● **RECORDED DATA**:
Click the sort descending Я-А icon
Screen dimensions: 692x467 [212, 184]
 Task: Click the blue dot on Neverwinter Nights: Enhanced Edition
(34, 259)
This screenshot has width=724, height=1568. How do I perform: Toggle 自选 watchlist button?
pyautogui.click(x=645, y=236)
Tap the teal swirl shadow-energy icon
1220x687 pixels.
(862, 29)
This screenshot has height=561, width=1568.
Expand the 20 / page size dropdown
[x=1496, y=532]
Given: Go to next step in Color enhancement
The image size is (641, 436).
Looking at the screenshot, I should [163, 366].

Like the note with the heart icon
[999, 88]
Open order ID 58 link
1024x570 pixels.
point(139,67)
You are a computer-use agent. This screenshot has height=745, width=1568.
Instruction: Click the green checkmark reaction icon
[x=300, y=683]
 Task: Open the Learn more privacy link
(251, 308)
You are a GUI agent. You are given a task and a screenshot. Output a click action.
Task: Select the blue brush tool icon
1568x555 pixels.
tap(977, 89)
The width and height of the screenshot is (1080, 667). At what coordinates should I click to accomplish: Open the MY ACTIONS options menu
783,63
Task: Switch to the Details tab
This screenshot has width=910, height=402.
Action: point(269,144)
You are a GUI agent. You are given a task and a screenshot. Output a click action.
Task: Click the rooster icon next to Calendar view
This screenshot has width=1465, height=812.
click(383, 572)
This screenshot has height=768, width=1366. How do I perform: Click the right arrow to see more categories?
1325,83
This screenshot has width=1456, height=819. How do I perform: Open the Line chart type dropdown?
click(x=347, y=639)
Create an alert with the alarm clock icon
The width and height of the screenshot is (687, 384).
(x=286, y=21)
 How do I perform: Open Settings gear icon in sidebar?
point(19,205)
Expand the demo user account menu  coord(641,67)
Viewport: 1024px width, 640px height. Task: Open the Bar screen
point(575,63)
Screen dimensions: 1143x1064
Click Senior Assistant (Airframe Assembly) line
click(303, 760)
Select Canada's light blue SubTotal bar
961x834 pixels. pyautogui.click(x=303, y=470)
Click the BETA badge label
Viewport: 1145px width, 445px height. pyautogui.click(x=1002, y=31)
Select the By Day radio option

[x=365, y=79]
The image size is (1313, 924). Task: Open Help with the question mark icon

● **TASK STATEMENT**: Rewrite all the items above, changing every "dropdown" to "drop-down list" and leaving everything else unchanged.

● **RESULT**:
Click the sort descending Я-А icon
Screen dimensions: 692x467 [212, 184]
 Task: Click the blue dot on Neverwinter Nights: Enhanced Edition
(34, 259)
This screenshot has width=724, height=1568. How do I perform: Toggle 自选 watchlist button?
pyautogui.click(x=645, y=236)
Tap the teal swirl shadow-energy icon
1220x687 pixels.
(862, 29)
This screenshot has height=561, width=1568.
Expand the 20 / page size drop-down list
[x=1496, y=532]
Given: Go to next step in Color enhancement
The image size is (641, 436).
Looking at the screenshot, I should [163, 366].

Like the note with the heart icon
[999, 88]
Open order ID 58 link
1024x570 pixels.
point(139,67)
You are a computer-use agent. This screenshot has height=745, width=1568.
Instruction: Click the green checkmark reaction icon
[x=300, y=683]
 Task: Open the Learn more privacy link
(251, 308)
You are a GUI agent. You are given a task and a screenshot. Output a click action.
Task: Select the blue brush tool icon
1568x555 pixels.
tap(977, 89)
The width and height of the screenshot is (1080, 667). At what coordinates should I click to accomplish: Open the MY ACTIONS options menu
783,63
Task: Switch to the Details tab
This screenshot has width=910, height=402.
Action: point(269,144)
You are a GUI agent. You are given a task and a screenshot. Output a click action.
Task: Click the rooster icon next to Calendar view
This screenshot has width=1465, height=812.
click(383, 572)
This screenshot has height=768, width=1366. How do I perform: Click the right arrow to see more categories?
1325,83
This screenshot has width=1456, height=819. How do I perform: Open the Line chart type drop-down list?
click(x=347, y=639)
Create an alert with the alarm clock icon
The width and height of the screenshot is (687, 384).
(x=286, y=21)
 How do I perform: Open Settings gear icon in sidebar?
point(19,205)
Expand the demo user account menu  coord(641,67)
Viewport: 1024px width, 640px height. Task: Open the Bar screen
point(575,63)
Screen dimensions: 1143x1064
Click Senior Assistant (Airframe Assembly) line
click(303, 760)
Select Canada's light blue SubTotal bar
961x834 pixels. pyautogui.click(x=303, y=470)
Click the BETA badge label
Viewport: 1145px width, 445px height. pyautogui.click(x=1002, y=31)
Select the By Day radio option

[x=365, y=79]
The image size is (1313, 924). Task: Open Help with the question mark icon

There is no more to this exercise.